### EXERCISE DESCRIPTION
Stop at the line containing "Task: Click the bold 3440 Sender count": repeat exactly every line of the entries below from the first up to it, plus that line, with pictures omitted.

===

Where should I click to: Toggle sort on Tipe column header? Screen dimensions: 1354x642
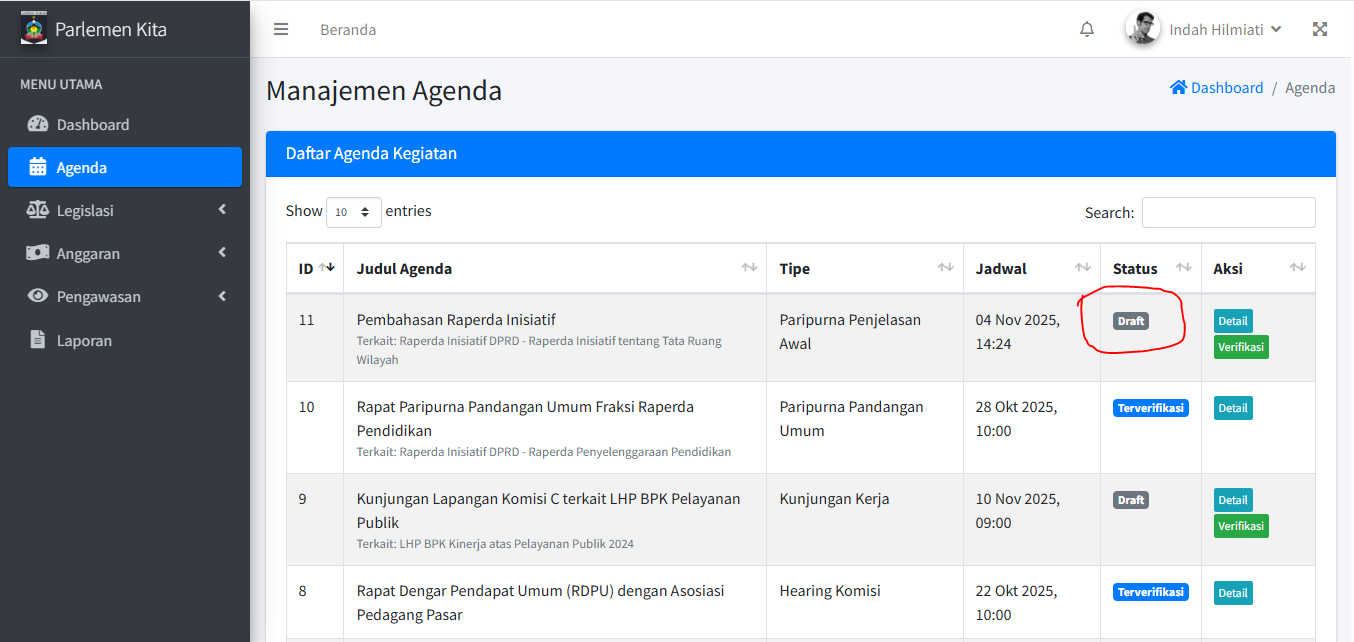[x=945, y=268]
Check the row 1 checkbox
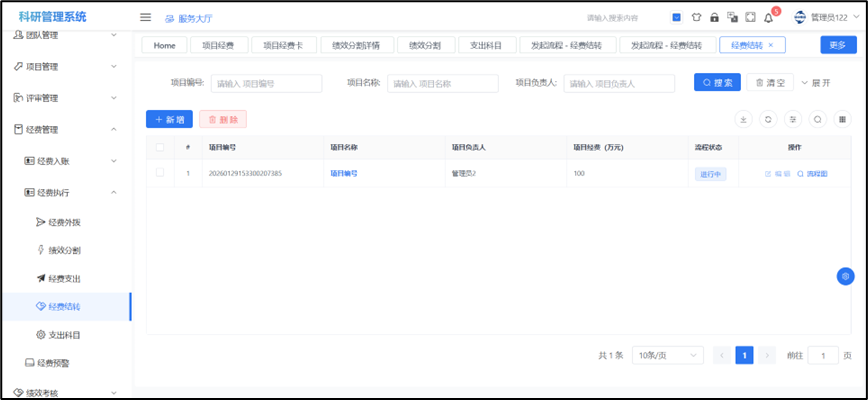The height and width of the screenshot is (400, 868). 160,173
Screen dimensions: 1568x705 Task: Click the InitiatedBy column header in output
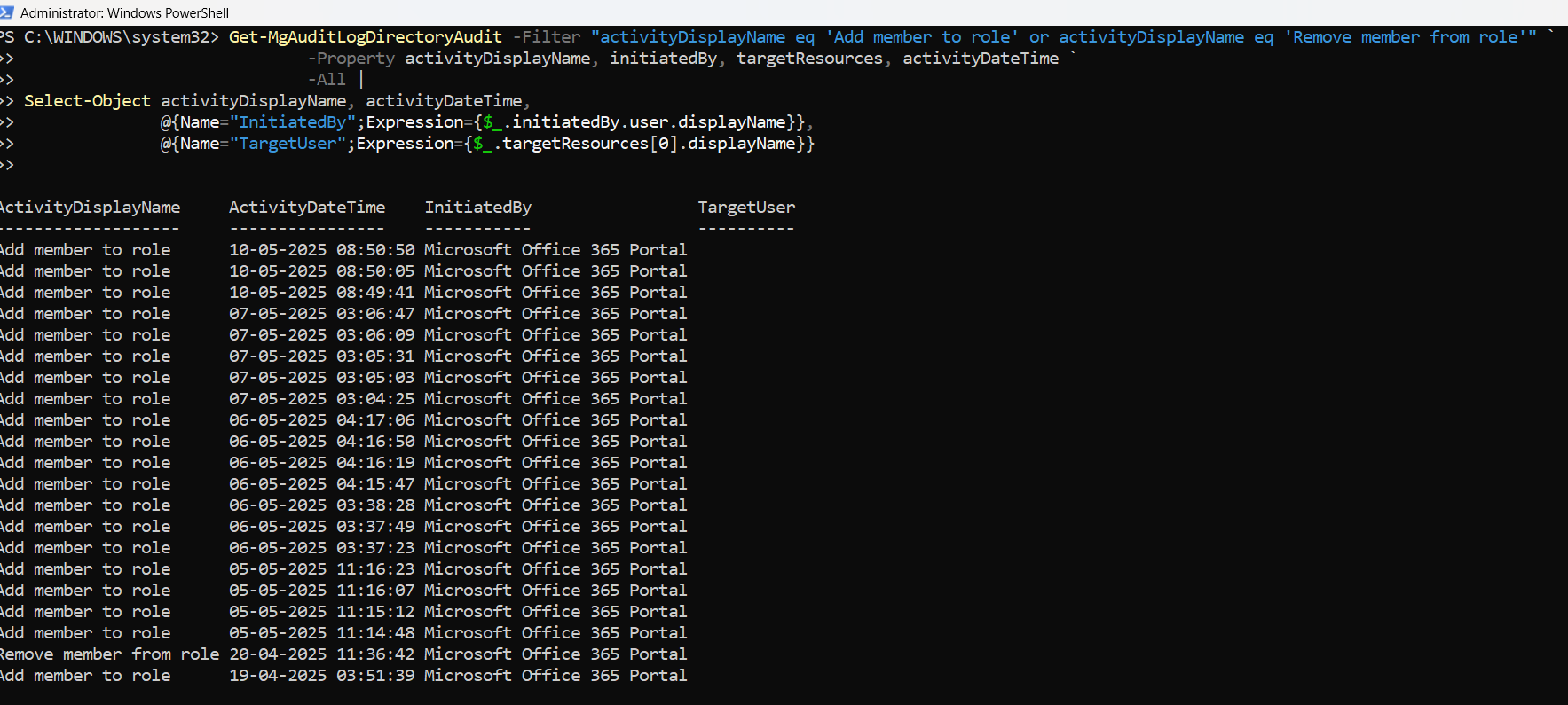pyautogui.click(x=477, y=208)
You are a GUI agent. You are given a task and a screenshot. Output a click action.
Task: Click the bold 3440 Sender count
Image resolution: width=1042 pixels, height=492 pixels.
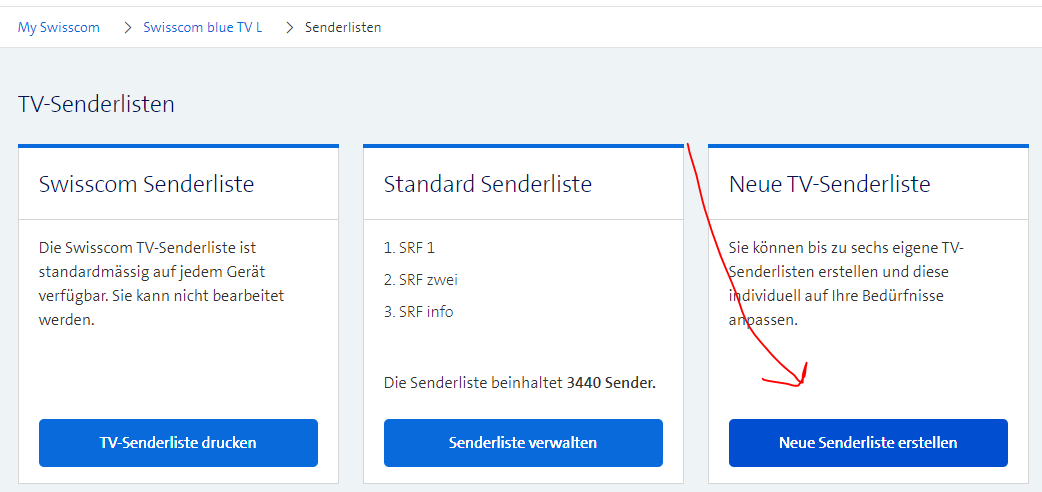point(611,382)
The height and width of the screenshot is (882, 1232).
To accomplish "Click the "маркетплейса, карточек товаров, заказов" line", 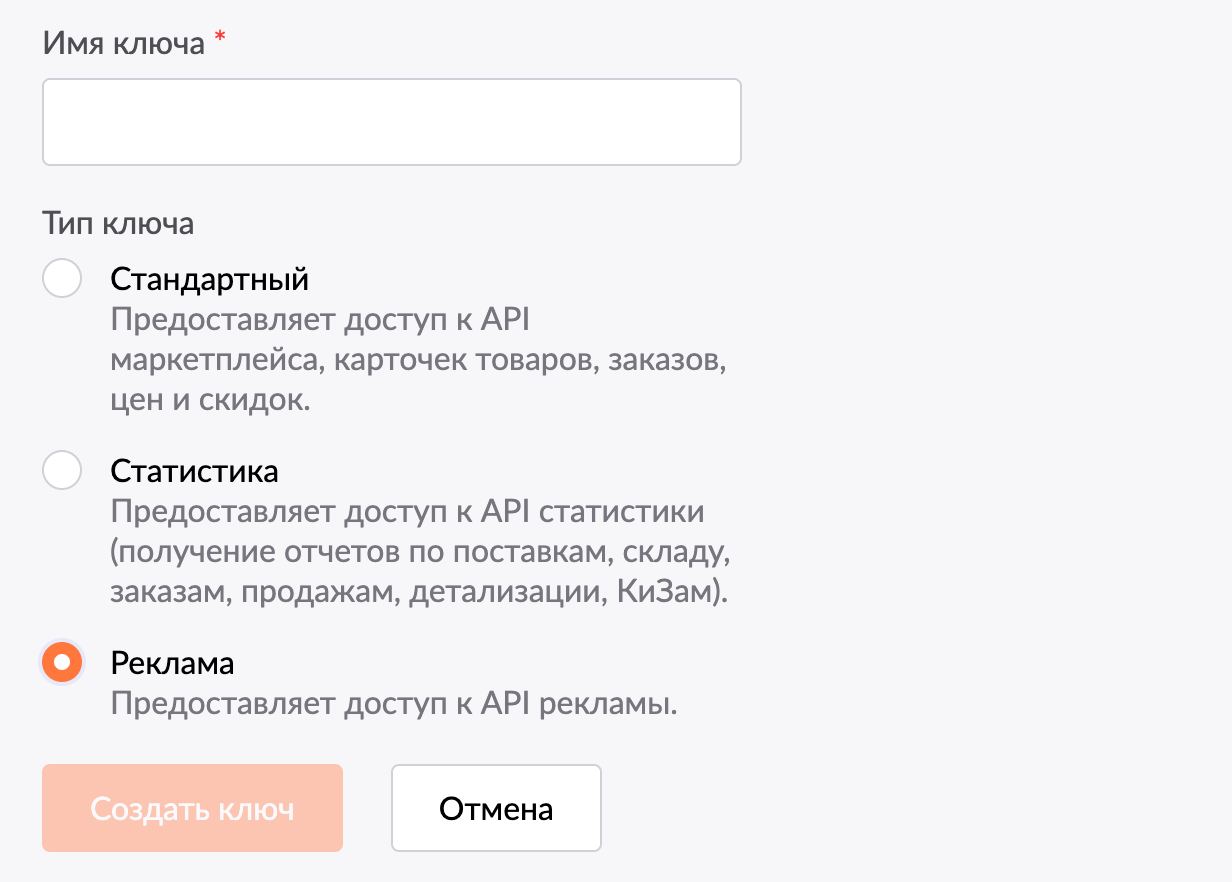I will [418, 360].
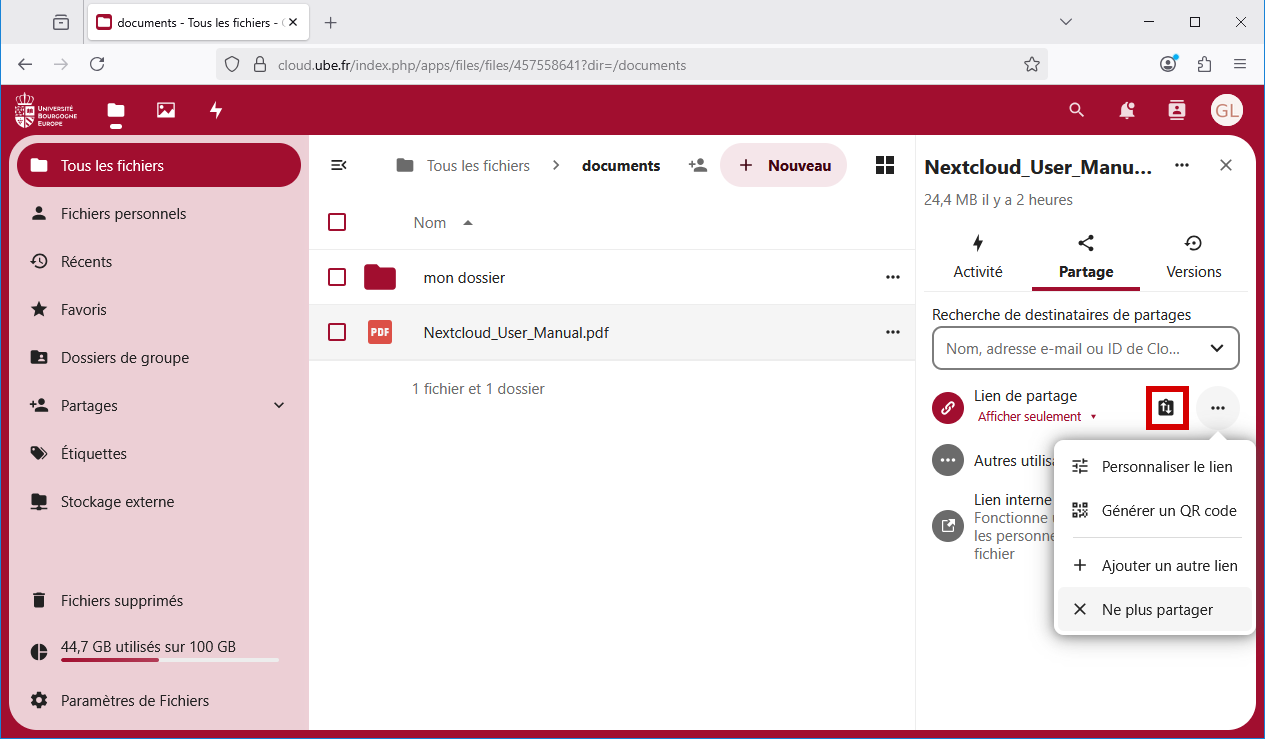Check the Nextcloud_User_Manual.pdf checkbox
The height and width of the screenshot is (739, 1265).
click(337, 332)
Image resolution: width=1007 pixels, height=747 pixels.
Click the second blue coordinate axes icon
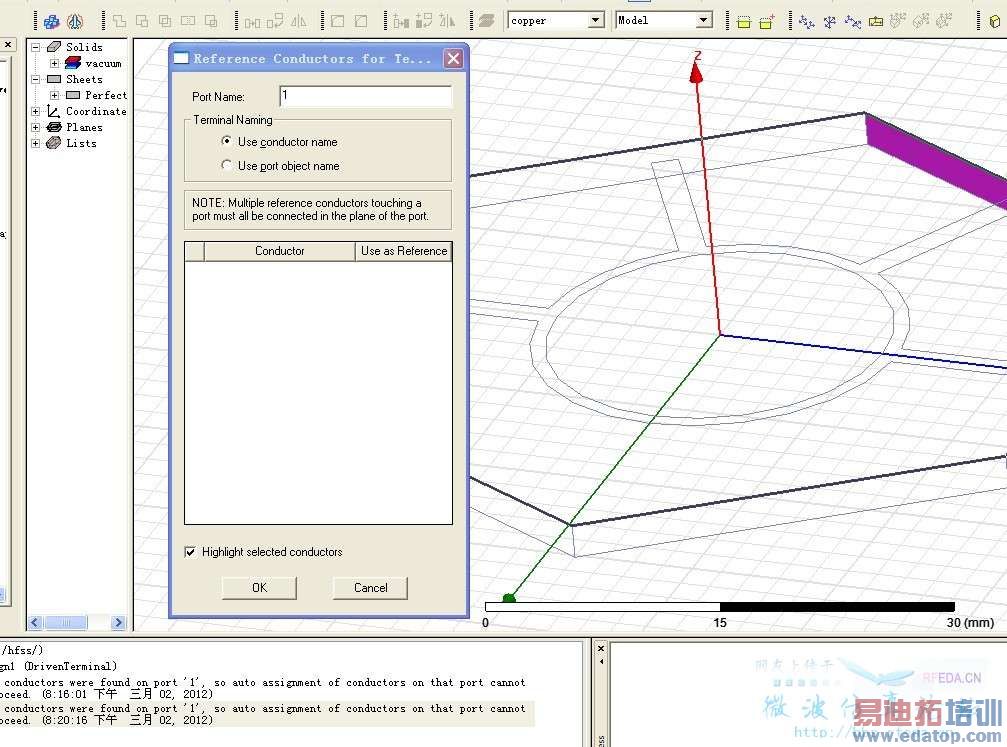(x=829, y=20)
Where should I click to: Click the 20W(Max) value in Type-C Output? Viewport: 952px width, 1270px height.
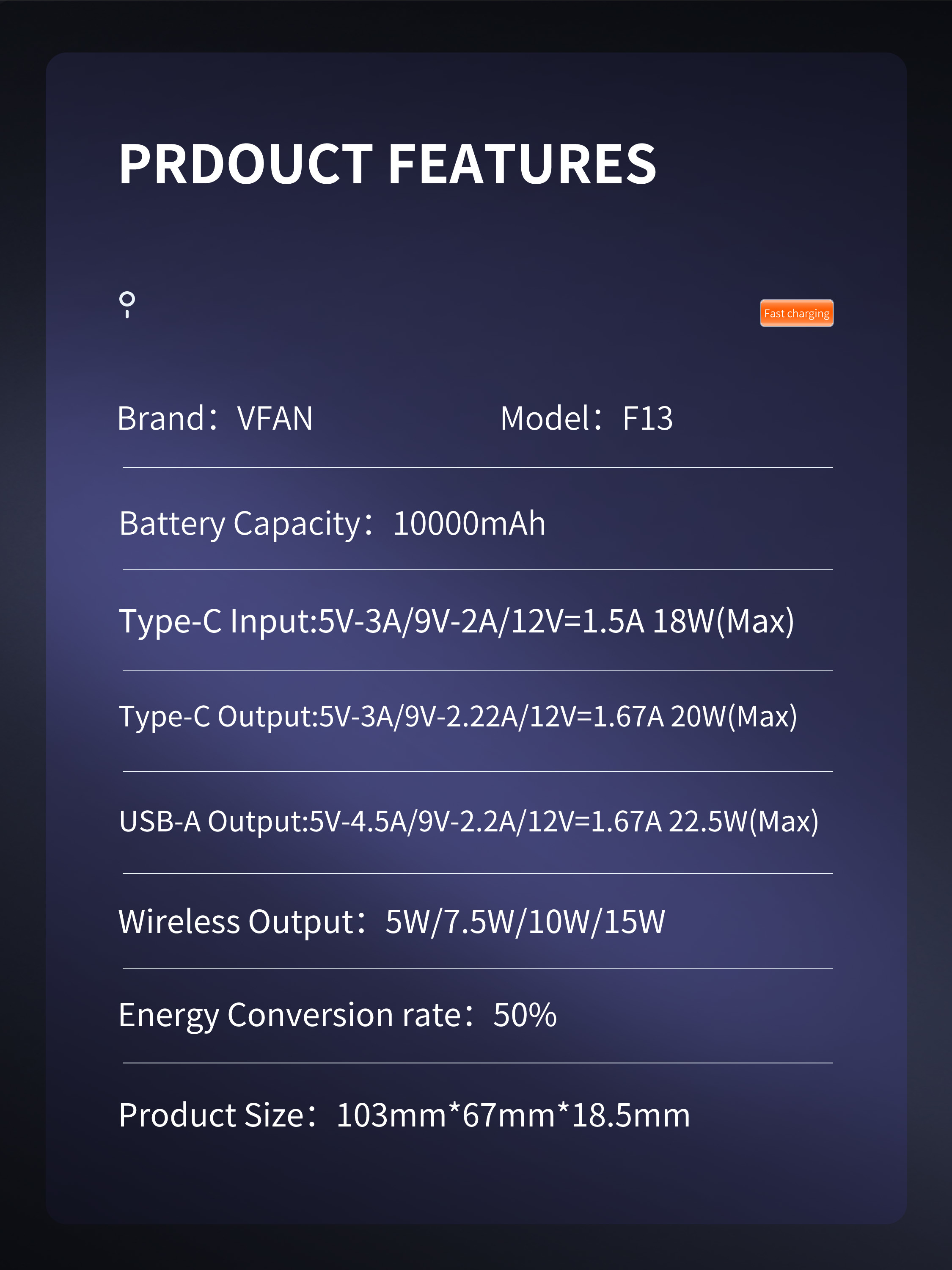point(734,717)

===

### OUTPUT
Where should I click to: Toggle sort on Tipe column header? Screen dimensions: 1354x642
[x=945, y=268]
Check the row 1 checkbox
The height and width of the screenshot is (400, 868). 160,173
Screen dimensions: 1568x705 Task: Click the InitiatedBy column header in output
pyautogui.click(x=477, y=208)
You are a GUI agent. You are given a task and a screenshot. Output a click action.
Task: Click the bold 3440 Sender count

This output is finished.